Incendies commence quelque part au Canada, alors que Jeanne et Simon, deux jumeaux, viennent de perdre leur mère, Nawal Marwan. En mourant, elle leur laisse des instructions bien précises qui sont autant de révélations : ils doivent retrouver leur père, qu’ils croient morts, et un frère dont ils ignorent l’existence, et leur donner à chacun une lettre. Ils savent que leur mère a émigré peu après leur naissance d’un pays du Moyen-Orient qui n’est jamais nommé — il s’agit du Liban dans la pièce originale, mais Denis Villeneuve a choisi de ne jamais l’expliciter —, mais c’est à peu près tout. Ils n’ont aucun contact sur place et doivent faire face à cette découverte qu’ils ont un frère et un père. Simon ne veut pas en entendre parler, mais Jeanne, par respect pour les derniers souhaits de sa mère et sans doute aussi par curiosité, part dans ce pays, en quête du passé de Nawal. Elle découvre un pays dont elle ignore tout, mais finit par retrouver le village de naissance de sa mère et des gens qui l’ont connu. Petit à petit, elle retrace son histoire et découvre alors qu’elle ignore tout de cette femme qui a participé activement à la guerre civile et qui l’a payé de sa personne, avec quinze ans d’emprisonnement dans une petite cellule sale et une torture quasiment quotidienne. Son frère finit par la rejoindre pour rassembler les derniers morceaux de ce passé et découvrir l’ampleur des horreurs de la guerre. N’en disons pas plus, soulignons simplement qu’Incendies n’hésite pas à présenter l’horreur de l’époque sans fard, parfois de manière frontale. C’est une guerre civile vraiment horrible où des innocents sont massacrés, même plus vraiment pour la religion, mais simplement par vengeance d’un camp contre l’autre. C’est violent, mais pas gratuit : Denis Villeneuve présente simplement la situation telle qu’elle était, et c’est important pour mieux comprendre l’époque.

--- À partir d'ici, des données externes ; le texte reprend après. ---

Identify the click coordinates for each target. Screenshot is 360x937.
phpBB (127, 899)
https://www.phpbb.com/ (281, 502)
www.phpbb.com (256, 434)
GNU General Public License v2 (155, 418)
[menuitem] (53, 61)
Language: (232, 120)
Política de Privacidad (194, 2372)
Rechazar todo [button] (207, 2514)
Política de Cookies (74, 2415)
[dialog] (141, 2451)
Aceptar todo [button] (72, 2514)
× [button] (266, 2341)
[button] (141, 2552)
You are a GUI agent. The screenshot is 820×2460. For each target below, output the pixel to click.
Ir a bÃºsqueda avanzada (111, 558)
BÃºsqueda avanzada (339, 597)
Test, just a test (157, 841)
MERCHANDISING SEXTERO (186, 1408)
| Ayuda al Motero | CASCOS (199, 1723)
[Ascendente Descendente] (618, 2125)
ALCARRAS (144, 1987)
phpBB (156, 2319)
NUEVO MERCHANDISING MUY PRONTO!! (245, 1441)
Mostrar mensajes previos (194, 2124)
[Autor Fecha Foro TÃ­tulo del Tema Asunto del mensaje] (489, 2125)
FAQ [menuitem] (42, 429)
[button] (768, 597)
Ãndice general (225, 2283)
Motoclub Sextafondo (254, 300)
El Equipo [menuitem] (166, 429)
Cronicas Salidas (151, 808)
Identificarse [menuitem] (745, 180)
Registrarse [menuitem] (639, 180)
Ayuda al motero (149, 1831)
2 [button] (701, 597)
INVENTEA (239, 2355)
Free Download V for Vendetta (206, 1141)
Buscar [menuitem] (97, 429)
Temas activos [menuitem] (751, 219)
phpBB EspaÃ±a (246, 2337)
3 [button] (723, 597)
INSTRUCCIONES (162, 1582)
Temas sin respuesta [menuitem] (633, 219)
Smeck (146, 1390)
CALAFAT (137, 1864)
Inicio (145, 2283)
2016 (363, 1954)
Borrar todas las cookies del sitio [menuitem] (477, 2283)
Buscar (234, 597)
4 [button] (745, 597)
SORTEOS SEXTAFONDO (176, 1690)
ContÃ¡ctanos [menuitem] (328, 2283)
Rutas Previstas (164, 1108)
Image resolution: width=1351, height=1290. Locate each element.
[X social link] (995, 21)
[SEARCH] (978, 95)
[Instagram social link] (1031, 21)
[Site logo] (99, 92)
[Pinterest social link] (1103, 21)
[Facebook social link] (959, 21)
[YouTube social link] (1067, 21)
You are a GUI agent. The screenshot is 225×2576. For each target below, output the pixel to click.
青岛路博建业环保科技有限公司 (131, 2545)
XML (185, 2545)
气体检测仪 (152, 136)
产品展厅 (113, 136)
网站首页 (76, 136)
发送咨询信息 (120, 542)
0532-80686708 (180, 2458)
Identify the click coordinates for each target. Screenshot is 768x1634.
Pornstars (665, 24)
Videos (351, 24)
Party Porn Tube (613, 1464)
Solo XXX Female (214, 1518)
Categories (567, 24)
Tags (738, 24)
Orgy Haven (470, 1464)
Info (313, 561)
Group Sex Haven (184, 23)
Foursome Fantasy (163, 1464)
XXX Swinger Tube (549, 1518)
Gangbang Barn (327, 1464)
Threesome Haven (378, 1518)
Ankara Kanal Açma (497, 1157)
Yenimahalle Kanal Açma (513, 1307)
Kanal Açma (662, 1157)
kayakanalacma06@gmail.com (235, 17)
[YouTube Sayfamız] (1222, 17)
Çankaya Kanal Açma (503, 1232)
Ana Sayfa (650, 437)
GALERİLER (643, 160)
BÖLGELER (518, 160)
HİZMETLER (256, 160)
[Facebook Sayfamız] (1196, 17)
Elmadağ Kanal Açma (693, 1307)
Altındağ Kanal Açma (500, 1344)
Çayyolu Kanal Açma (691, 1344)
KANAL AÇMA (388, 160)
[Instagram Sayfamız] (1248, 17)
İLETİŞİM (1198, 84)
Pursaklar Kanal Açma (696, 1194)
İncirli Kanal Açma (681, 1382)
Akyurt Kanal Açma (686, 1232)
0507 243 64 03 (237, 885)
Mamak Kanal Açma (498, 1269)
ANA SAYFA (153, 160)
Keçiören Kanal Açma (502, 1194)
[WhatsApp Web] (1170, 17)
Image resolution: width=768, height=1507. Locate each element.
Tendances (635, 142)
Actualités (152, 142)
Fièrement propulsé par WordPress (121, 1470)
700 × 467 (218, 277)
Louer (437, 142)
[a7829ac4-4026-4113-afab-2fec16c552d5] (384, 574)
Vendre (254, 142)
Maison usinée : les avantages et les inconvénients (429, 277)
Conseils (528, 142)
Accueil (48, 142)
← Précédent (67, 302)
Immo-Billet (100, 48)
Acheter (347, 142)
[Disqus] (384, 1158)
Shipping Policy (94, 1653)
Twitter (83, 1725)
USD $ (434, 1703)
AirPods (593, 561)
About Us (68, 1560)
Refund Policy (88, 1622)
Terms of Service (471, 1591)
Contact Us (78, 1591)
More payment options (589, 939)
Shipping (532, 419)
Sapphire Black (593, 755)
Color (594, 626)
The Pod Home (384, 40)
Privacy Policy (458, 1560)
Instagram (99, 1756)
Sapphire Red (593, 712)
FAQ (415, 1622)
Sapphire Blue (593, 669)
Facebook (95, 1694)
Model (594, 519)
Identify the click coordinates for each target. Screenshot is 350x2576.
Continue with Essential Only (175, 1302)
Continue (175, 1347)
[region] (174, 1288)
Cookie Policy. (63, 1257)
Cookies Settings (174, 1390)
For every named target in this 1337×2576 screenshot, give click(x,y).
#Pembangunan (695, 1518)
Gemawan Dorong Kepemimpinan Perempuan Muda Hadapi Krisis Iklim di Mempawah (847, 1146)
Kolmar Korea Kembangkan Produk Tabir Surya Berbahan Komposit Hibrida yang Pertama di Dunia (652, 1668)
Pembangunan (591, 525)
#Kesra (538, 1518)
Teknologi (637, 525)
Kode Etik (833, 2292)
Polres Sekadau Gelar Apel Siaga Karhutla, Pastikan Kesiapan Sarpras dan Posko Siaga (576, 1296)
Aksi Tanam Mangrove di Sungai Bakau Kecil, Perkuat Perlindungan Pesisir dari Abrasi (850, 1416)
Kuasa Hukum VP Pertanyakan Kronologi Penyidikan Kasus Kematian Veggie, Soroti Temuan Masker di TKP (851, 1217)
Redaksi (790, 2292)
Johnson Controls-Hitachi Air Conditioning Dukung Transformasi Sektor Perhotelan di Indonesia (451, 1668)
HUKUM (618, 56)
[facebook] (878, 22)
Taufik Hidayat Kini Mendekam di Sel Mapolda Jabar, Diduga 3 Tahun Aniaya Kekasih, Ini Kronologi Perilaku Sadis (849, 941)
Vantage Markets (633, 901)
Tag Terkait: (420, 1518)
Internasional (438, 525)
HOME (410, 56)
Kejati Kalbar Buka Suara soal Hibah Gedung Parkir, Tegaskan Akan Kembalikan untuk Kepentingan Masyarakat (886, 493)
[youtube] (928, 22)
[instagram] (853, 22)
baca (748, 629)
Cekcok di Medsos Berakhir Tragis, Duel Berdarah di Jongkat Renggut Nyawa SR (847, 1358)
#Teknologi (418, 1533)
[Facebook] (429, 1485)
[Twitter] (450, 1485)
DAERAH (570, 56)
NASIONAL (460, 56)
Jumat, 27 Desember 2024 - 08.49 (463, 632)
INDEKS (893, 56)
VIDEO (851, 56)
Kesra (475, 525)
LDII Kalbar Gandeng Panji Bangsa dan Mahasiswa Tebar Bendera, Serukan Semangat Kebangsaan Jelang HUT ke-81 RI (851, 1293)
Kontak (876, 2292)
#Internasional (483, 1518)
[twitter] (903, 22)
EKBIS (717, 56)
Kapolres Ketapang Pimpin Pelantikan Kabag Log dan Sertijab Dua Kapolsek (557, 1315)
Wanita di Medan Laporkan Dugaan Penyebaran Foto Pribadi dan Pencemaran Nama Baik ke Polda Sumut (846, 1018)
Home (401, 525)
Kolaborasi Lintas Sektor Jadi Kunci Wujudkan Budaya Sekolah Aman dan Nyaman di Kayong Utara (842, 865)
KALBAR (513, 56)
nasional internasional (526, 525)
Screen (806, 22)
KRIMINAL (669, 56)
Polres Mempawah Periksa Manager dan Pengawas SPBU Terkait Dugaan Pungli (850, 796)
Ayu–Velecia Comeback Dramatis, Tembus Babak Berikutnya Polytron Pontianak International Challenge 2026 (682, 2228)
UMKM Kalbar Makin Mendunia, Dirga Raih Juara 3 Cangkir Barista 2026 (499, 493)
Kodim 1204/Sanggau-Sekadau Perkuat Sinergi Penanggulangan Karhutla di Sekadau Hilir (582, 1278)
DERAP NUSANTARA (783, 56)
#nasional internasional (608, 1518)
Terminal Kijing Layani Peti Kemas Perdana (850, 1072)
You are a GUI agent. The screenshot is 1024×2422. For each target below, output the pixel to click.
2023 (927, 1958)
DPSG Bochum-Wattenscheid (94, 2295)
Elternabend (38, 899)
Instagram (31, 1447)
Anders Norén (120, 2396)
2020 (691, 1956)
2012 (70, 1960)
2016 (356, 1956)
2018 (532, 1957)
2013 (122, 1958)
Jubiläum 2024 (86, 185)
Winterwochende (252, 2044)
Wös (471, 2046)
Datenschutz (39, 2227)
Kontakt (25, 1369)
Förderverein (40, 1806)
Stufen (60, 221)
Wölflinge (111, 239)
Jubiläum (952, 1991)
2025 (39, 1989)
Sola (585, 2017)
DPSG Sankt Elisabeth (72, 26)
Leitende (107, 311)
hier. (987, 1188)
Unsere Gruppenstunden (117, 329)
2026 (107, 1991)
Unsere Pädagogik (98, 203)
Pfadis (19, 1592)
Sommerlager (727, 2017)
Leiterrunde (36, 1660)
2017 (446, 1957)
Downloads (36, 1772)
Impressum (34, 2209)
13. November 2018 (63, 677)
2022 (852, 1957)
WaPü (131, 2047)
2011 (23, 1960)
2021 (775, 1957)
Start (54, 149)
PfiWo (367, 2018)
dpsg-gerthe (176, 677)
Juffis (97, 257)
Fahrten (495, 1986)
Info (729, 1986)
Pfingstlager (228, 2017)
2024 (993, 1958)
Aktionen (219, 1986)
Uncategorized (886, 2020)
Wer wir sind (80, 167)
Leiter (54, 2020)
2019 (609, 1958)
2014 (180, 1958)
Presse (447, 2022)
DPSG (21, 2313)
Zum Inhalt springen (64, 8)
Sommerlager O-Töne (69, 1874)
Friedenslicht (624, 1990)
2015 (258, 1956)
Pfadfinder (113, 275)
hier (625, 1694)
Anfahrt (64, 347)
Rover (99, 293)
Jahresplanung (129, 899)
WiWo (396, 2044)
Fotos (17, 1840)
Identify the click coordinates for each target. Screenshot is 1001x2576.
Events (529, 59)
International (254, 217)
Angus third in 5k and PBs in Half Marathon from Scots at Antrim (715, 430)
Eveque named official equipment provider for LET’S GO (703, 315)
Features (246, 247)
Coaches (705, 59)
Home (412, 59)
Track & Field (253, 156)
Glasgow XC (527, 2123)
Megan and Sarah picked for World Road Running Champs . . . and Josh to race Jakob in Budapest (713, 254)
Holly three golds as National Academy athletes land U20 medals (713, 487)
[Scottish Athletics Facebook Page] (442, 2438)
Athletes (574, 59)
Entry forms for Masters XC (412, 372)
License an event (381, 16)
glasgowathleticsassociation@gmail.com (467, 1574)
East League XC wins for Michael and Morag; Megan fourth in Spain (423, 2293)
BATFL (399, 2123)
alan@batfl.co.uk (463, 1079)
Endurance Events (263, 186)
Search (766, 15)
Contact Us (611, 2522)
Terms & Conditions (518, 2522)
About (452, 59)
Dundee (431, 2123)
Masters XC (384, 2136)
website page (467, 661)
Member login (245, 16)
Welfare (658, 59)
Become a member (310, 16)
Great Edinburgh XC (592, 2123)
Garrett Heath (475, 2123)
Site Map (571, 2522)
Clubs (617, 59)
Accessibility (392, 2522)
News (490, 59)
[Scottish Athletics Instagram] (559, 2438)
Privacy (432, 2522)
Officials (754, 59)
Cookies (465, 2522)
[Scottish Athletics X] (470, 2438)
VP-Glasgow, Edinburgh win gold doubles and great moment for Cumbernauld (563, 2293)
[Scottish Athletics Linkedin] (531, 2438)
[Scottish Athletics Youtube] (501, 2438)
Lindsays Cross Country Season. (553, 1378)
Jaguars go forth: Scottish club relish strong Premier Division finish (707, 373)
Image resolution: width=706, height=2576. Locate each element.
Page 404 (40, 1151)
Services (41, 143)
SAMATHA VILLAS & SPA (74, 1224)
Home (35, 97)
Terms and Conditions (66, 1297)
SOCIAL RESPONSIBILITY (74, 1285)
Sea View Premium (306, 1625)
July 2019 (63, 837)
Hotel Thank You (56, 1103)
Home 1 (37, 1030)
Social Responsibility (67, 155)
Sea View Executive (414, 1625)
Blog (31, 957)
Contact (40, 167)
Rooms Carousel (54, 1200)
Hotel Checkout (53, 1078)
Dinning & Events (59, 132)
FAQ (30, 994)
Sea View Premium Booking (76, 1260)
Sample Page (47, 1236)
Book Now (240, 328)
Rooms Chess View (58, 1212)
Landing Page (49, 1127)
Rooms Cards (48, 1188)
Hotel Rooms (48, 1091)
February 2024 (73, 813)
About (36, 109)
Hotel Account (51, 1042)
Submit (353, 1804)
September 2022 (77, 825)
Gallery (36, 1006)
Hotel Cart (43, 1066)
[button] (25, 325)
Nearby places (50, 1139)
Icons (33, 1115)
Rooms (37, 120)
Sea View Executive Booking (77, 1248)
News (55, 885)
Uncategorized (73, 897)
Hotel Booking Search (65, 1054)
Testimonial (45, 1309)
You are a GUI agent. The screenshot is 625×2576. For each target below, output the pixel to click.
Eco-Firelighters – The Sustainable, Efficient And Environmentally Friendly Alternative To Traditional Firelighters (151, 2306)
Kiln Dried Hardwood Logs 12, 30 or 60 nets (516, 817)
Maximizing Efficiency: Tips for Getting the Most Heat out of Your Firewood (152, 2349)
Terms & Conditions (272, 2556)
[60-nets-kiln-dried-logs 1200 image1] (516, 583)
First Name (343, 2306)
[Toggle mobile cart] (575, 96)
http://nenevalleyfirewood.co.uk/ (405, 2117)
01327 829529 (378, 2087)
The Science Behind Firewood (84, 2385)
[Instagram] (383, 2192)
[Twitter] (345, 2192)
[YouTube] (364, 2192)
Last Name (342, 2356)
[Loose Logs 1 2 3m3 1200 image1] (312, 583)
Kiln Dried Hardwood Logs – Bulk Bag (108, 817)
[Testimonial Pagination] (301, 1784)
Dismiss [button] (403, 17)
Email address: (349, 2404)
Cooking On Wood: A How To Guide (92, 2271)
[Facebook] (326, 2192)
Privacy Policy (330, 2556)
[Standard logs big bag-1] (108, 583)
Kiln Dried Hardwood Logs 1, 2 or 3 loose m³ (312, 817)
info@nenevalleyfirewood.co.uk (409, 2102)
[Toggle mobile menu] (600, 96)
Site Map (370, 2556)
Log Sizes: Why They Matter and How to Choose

Cette époque est d’ailleurs vécue directement, par une série de flashbacks. C’est même davantage que des flashbacks au sens traditionnel du terme, Incendies se construit comme un puzzle, où les époques s’entre-mêlent constamment. La toute première scène, par exemple, présente sans aucune explication des garçons dont on rase le crane. On distingue un tatouage systématique, trois points noirs sur le talon droit, mais le réalisateur ne donne aucune explication et le spectateur ne pourra comprendre ce qui se passe qu’à la toute fin, ou pas loin1. La suite est ainsi structurée, avec des allers et retours constants entre le passé et le présent, et même entre le Canada et le Moyen-Orient. Denis Villeneuve a choisi deux actrices qui se ressemblent fort pour jouer la mère, incarnée par Lubna Abazal, et la fille, Mélissa Désormaux-Poulin, si bien que l’on pourrait même les confondre dans certaines séquences. Cela contribue au sentiment de flou que l’on peut ressentir, alors que l’on assiste à un conflit dont on ne sait rien, si ce n’est qu’il oppose chrétiens et musulmans. Le réalisateur ne dira rien sur les raisons du conflit, ce n’est clairement pas son sujet, mais c’est aussi sa volonté de garder une part de mystère et de ne pas tout expliciter. C’est quasiment une marque de fabrique du cinéaste, qui est ici sensible du début à la fin. Ne comptez pas sur des explications complètes, même si vous pourrez petit à petit répondre à certaines questions… mais pas à toutes. Outre son titre, la fin d’Incendies conserve tous ses mystères, alors qu’elle aurait pu être bien plus explicite avec un autre réalisateur. Tout comme l’absence d’explications ou de contexte géopolitique sur le conflit au cœur du récit : les images d’horreur se suffisent à elles-mêmes, et en ne disant pas toujours clairement qui est responsable de quoi, Denis Villeneuve renforce le sentiment que les raisons sont futiles et absurdes. Ce choix rend l’ensemble encore plus intense et certaines séquences sont d’autant plus dures qu’elles sont floues quant aux motifs des uns et des autres.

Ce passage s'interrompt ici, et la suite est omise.